I hiss. His words feel like a slap on one hand and a warm caress on the other. The last time I saw Myles seven years ago, he admitted he had feelings for me. We kissed. I was eighteen years old. I never saw him again. He’s messing with my head, and I can’t allow it. I need air. I need to get out of here. I can’t be near him.

“Please leave.” I pull away and wrap my arms around myself. He doesn’t leave, so I grab the remote control from the coffee table and turn the TV on.

“Look at me,” he says quietly. I’m so overwhelmed by his mixed signals my adrenaline spikes. I need to flee. I need to save my heart.

“This is not how a friend behaves. What’s wrong with you?” Myles waits like he’s expecting me to change my mind about him. I can’t. I find a sitcom on TV, only I can’t focus on anything the actors are saying. He sits beside me and eats his sandwich. When he’s done, he stands up.

“You’re going to have to realize I was a boy back then. I had fears, Flynn. Fears that I want to share with you. Now, I’m a man.
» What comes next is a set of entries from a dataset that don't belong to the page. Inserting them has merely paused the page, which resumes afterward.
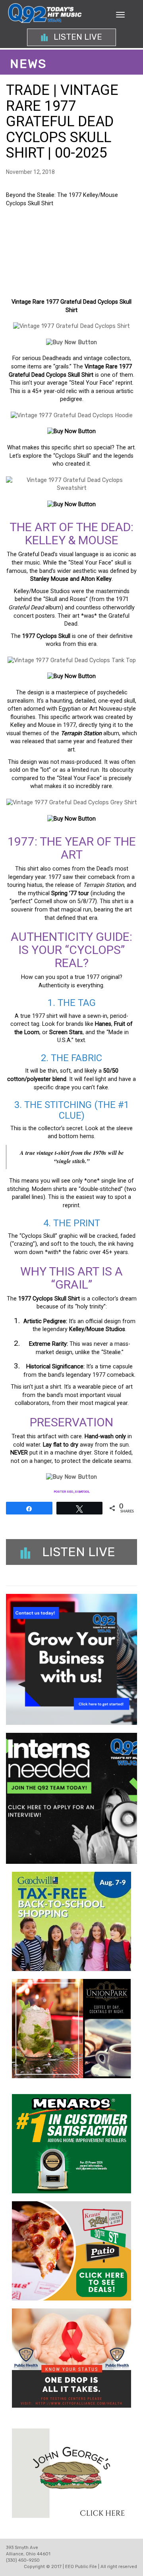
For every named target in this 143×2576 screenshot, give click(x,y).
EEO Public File (81, 2566)
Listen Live (77, 37)
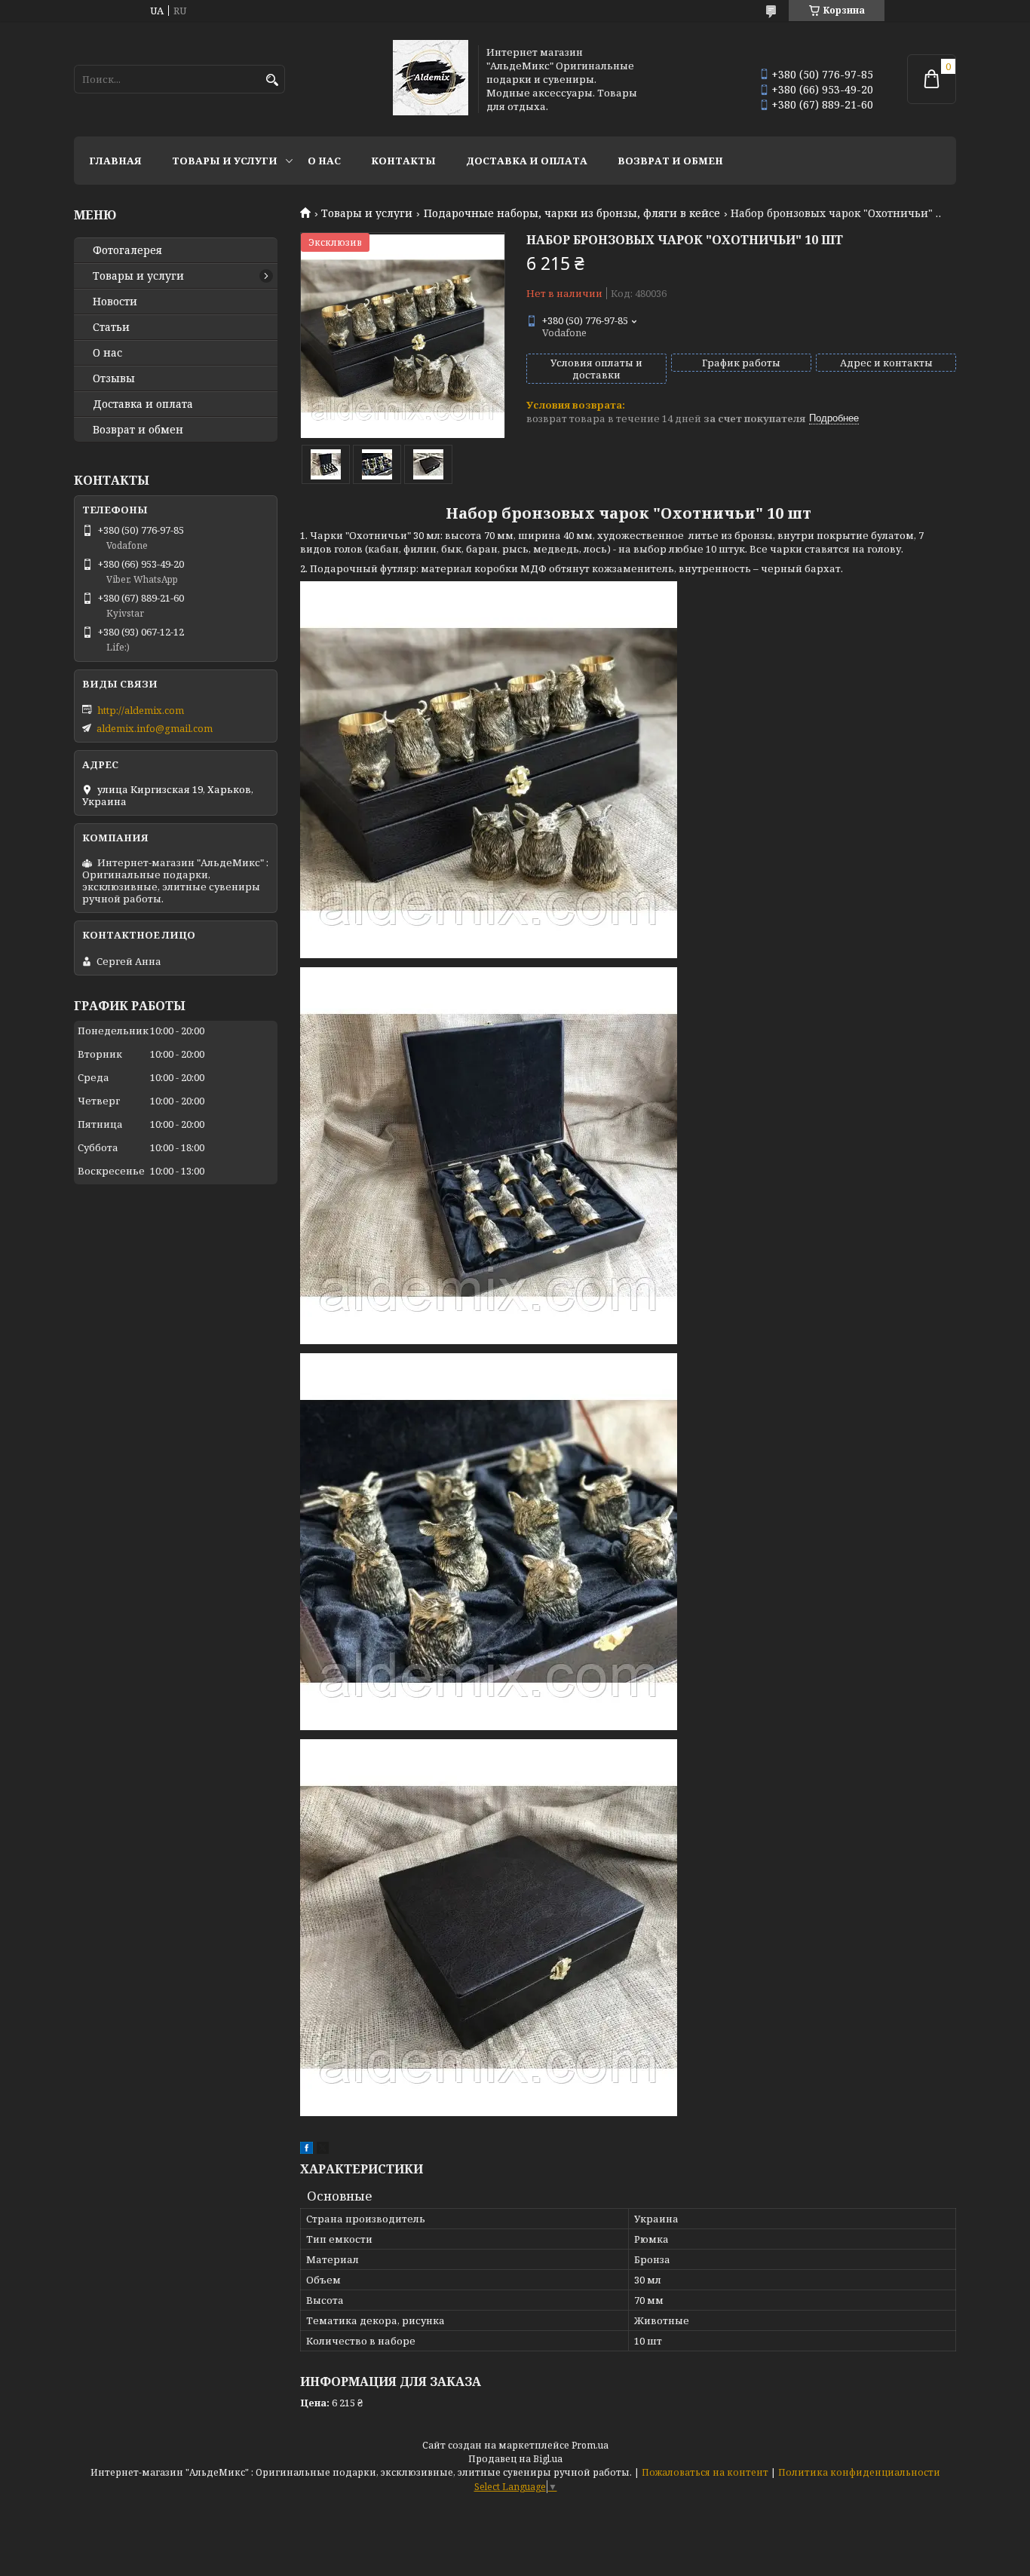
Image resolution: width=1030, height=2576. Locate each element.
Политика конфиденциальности (859, 2472)
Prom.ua (590, 2445)
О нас (324, 160)
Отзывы (114, 378)
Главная (115, 160)
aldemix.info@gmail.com (155, 728)
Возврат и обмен (670, 160)
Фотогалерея (127, 250)
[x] (323, 2150)
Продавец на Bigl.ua (515, 2458)
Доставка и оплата (526, 160)
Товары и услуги (224, 160)
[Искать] (272, 80)
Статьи (111, 327)
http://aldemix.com (140, 710)
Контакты (403, 160)
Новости (115, 301)
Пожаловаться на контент (705, 2472)
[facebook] (306, 2150)
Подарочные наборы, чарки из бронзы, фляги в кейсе (572, 213)
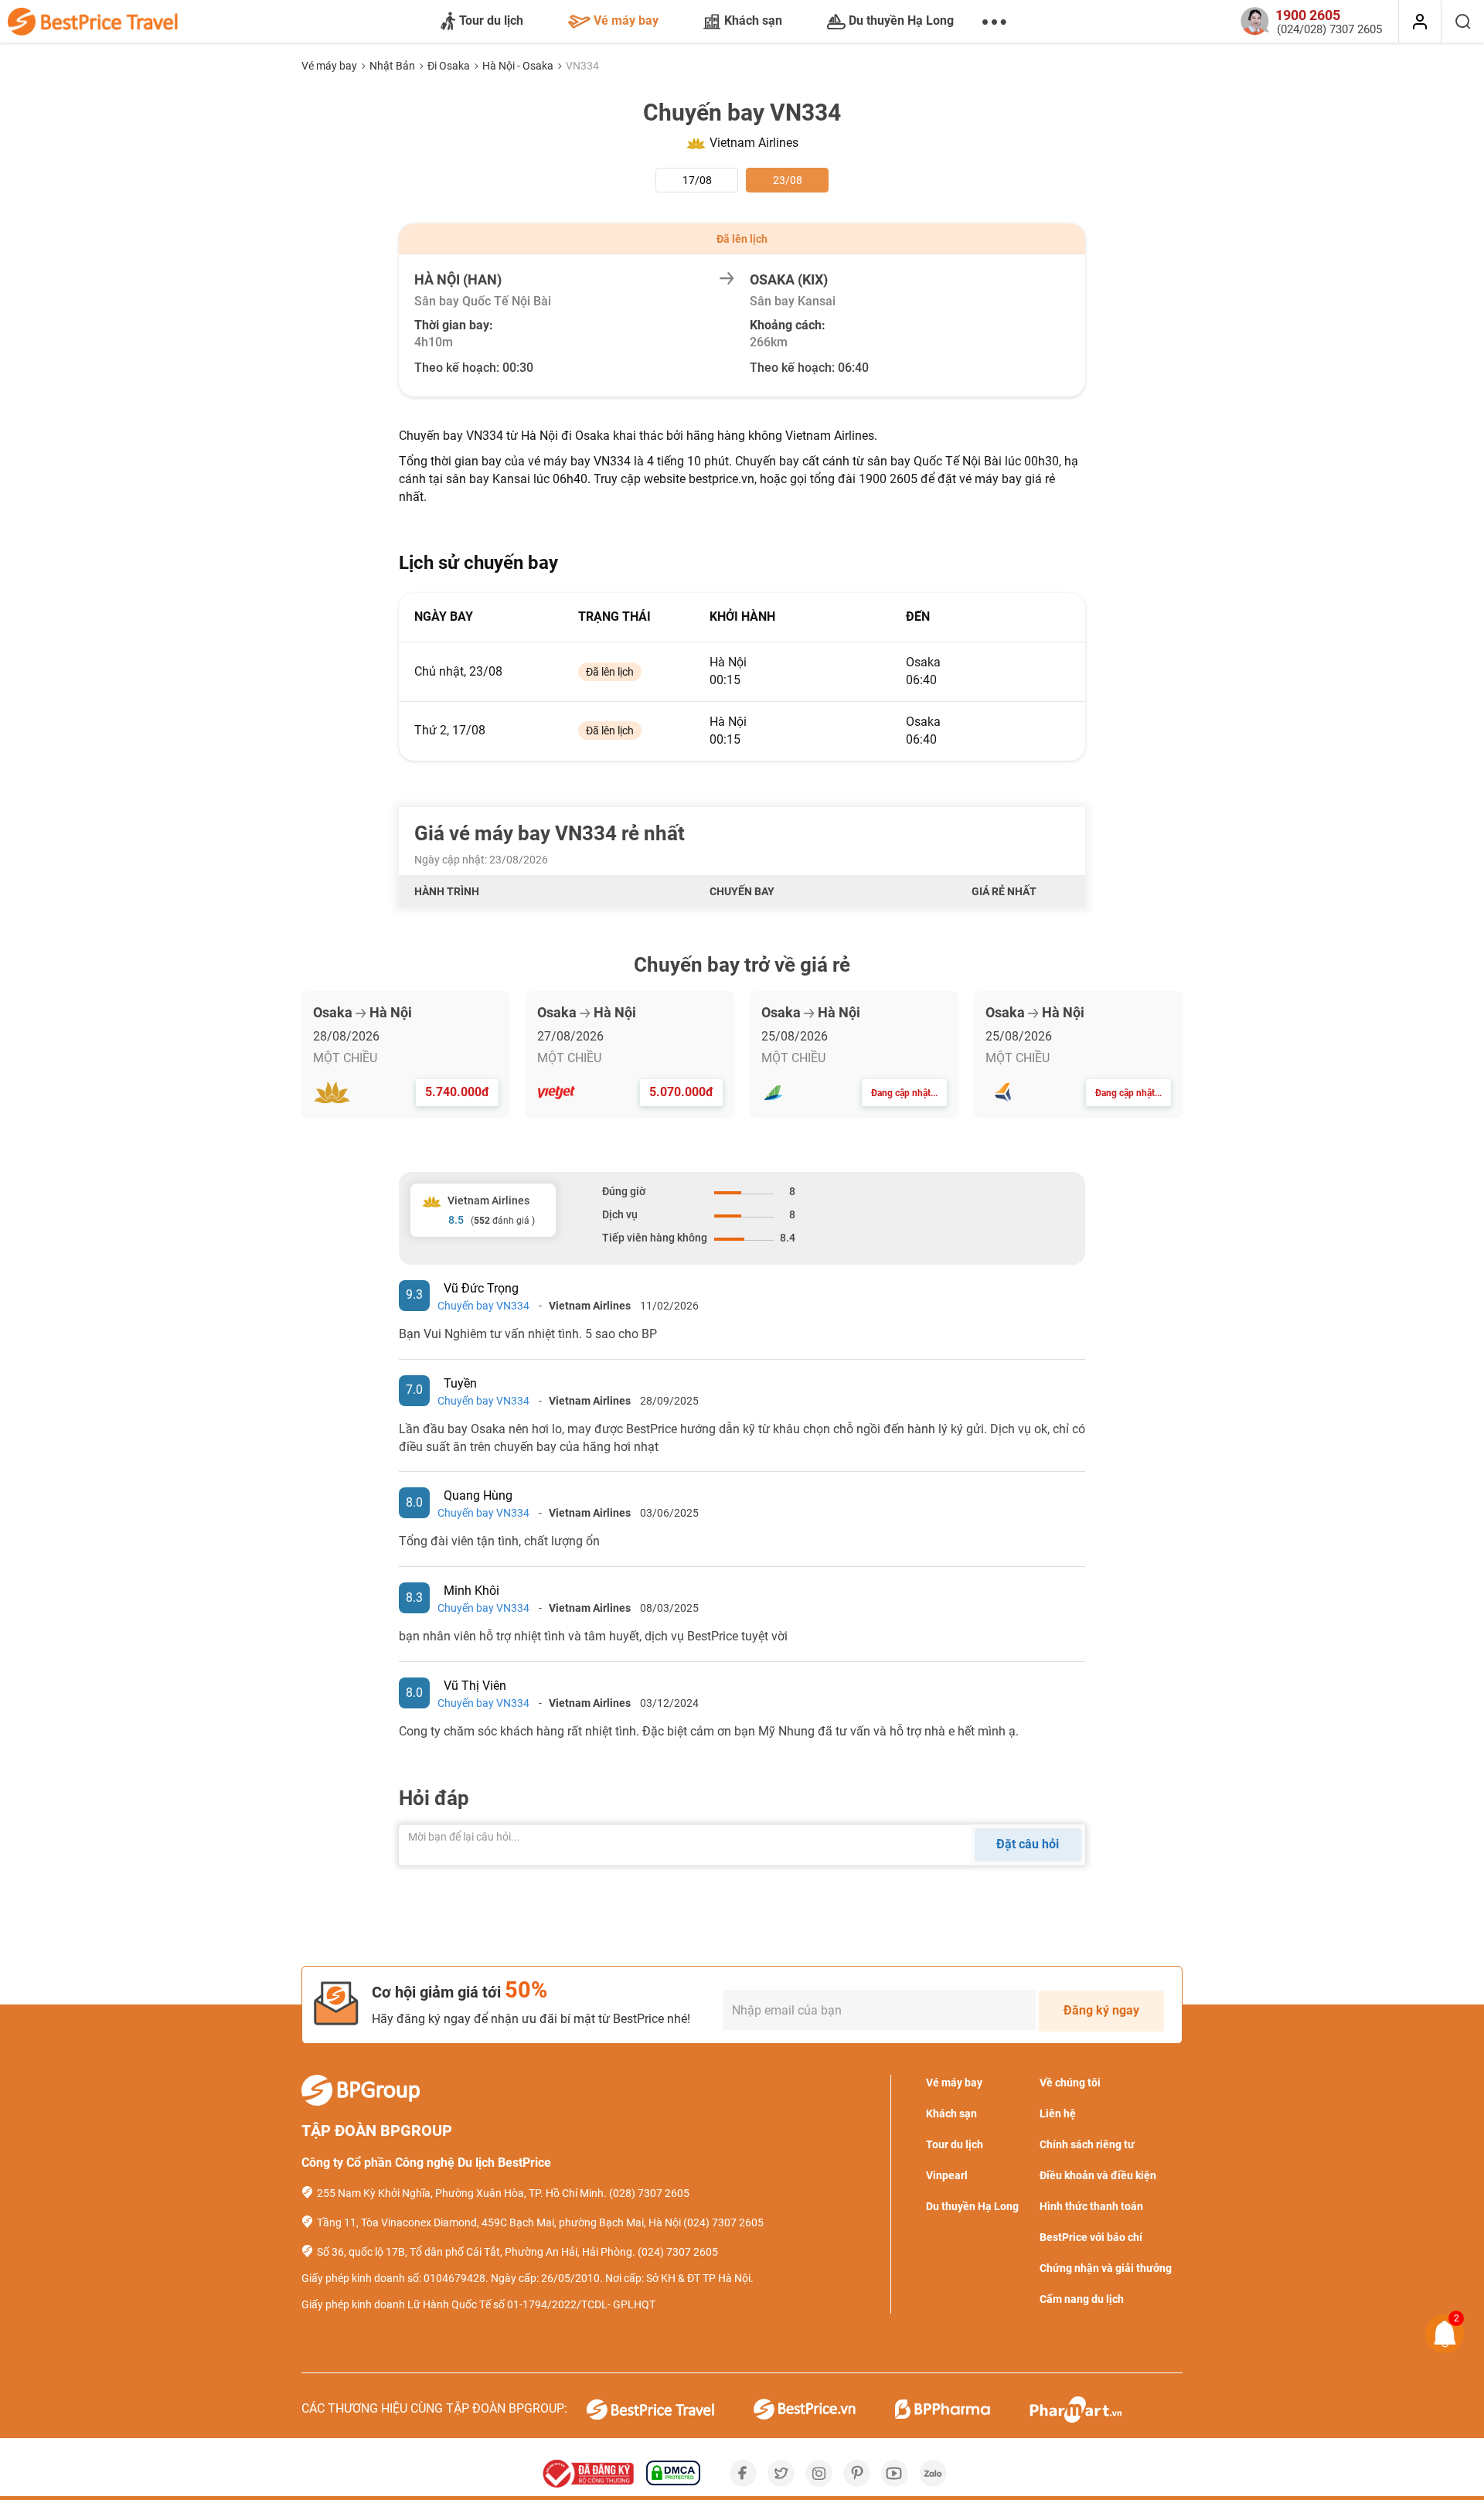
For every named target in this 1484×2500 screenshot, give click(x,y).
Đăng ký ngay (1101, 2010)
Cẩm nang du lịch (1082, 2299)
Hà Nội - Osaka (519, 66)
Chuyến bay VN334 (483, 1305)
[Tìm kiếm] (1462, 22)
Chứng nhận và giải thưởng (1106, 2268)
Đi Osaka (449, 66)
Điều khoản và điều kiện (1098, 2175)
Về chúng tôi (1070, 2082)
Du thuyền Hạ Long (901, 20)
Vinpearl (947, 2175)
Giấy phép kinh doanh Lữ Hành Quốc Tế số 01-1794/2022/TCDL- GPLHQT (478, 2304)
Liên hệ (1058, 2113)
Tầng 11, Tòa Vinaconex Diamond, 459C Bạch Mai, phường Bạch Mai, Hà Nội (499, 2222)
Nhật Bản (393, 66)
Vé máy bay (626, 20)
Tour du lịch (491, 20)
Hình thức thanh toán (1091, 2206)
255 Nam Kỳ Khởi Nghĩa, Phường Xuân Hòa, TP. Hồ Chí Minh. (462, 2193)
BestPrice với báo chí (1091, 2237)
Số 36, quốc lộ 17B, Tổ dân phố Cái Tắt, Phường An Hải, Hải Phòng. (476, 2252)
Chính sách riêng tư (1087, 2144)
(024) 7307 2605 (723, 2222)
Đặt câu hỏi (1027, 1844)
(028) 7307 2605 (649, 2193)
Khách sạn (753, 20)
I’m fearless because the only thing I have to lose is you, and I’ve lost you once already.” I hold my breath as his words penetrate. “Don’t expect me to give up so easily. You’ve seen firsthand how determined I can be.” His eyes gleam. I want to melt into the couch.

“But you never even texted me when you were gone. It was radio silence.”

He shrugs. “I didn’t want you to think I was pushy. If you had texted me, I would have texted back.”

Well, he had me there.

“I’m playing to win. Don’t you forget that.” He points his finger at me then leaves.

I sigh and grab one of the throw pillows on the couch, hugging it tight. My mind is so messed up right now, pulling me from the pain of the past into a present with high stakes for my shattered heart. The loss of control in my life makes me feel jittery. I don’t even get to finish the half hour sitcom because Oli saunters out of his room in a hooded sweatshirt that says “Blackhawks” and a worn-in pair of jeans. He also has his ice skates hanging off his shoulder.

“Do you need to go in for a practice?” I ask, a little confused.

“Nah, we’re going skating. Saw you put your gear in the closet up front. Figured it would be fun to go over to the McCormick rink. It’s really nice there at night.”

“Haven’t been on those skates since I was fifteen.”

“Doesn’t matter. Besides, skating is like riding a bike—you never forget how.”

“There’s that, and there’s the fact I used to be a fearless tomboy. Now, I don’t want to crack a nail.”

Oli shakes his head at me and laughs. “Go get your skates.”

I dress for the cool weather, and we head out. It feels good to be around Oli. He’s been the one constant in my life. It would also help if my twin intuition wasn’t nagging at me, telling me there is more to this outing than meets the eye.